Après ouverture de la papillote nous constatons que la lame n'a aucune trace d'oxydation et elle est très bien durcie. OUF!
Je prends un café.
Il est temps de rentrer chez moi. La seconde cuisson à basse température sera effectuée par "El Profesor" le lendemain avant mon retour.
Après une étape de nettoyage/polissage de la lame à base de différents grains, j’entame la conception du manche.
Je prends un café.
Une fois les morceaux de bois posés à l'aide des futurs rivets, il "suffit" de rogner le bois jusqu'à la soie de la lame à l'aide du backstand et de la lime. Comme d'habitude la difficulté est que chaque opération est définitive. Il faut être minutieux et ne pas hésiter à changer d'avis si cela semble trop dangereux pour la lame ou le manche....
...Je change 20 fois d'avis durant l'opération et opte pour une forme simple. Je pourrais toujours dire que c'est un "design épuré" pour cacher le fait que j'y arrive pas.
Je retire les plaquettes pour préparer les rosettes ainsi que les trous borgnes destinés à les accueillir. Il semble que mon instructeur n'ait pas investi dans le bon modèle ou bien qu'il s'acharne comme à son habitude à faire rentrer une tige trop grosse dans un trou trop petit.
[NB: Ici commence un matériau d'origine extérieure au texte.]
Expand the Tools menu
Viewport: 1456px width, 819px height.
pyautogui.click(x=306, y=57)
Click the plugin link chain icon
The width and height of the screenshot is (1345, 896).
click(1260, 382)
Nous devons donc re-percer toutes les rosettes à l'aide de la perceuse kivahenba™.
C'est fastidieux et je me dis que j'ai bien fait de n'en mettre que deux pour fixer le manche.
Il suffit ensuite de coller les plaquettes à l'aide de la résine époxy, de poser les rivets, les rosettes, et de serrer le tout avec des serre-joints.
Cette pause improvisée me permet de prendre un café.
On mange avec des couteaux.
Je prends un café.
Je me retrouve avec un couteau ayant un manche carré et des rivets qui dépassent. Ça fait mal aux mains mais je suis déjà fier du boulot accompli.
J'utilise la fonction "BOUFFE A LA VITESSE DE LA LUMIÈRE" du backstand ce qui permet d'araser les rivets et d'arrondir les angles de manche. C'est une opération à nouveau stressante car cela enlève beaucoup de matière et change la forme du manche.
Finalement un ponçage à la main permet d'obtenir un résultat satisfaisant qui donne la sensation d'avoir sous la main une peau de bébé ou un visage botoxé.
Je prends un café.
Les derniers assaisonnements consistent à affûter la lame, ce que mon professeur m'incite à faire au backstand, histoire de bien maintenir la pression.
Je tombe dans les bras de mon instructeur et nous roulons au sol sur plusieurs mètres afin de célébrer cet exploit. J'ai réussi à produire un truc qui coupe sans me blesser grâce à la pédagogie et la patience de mon hôte.
Je prends un café.
Je quitte les lieux avec un grand sourire et une ordonnance pour garder le manche dans un mélange huile de lin et térébenthine pendant cinq jours. Le résultat final est bien loin du premier modèle imaginé mais il est tellement mieux que je suis pleinement satisfait de l'expérience.
Je remercie "El Profesor" sans qui cela n'aurait jamais été possible ainsi que ma famille qui m'a toujours supporté dans cette aventure. Sans oublier tous les outils du garage pour leur soutien sans faille.
En espérant que ce récit vous aura fait rêver et donné envie de passer à l'acte.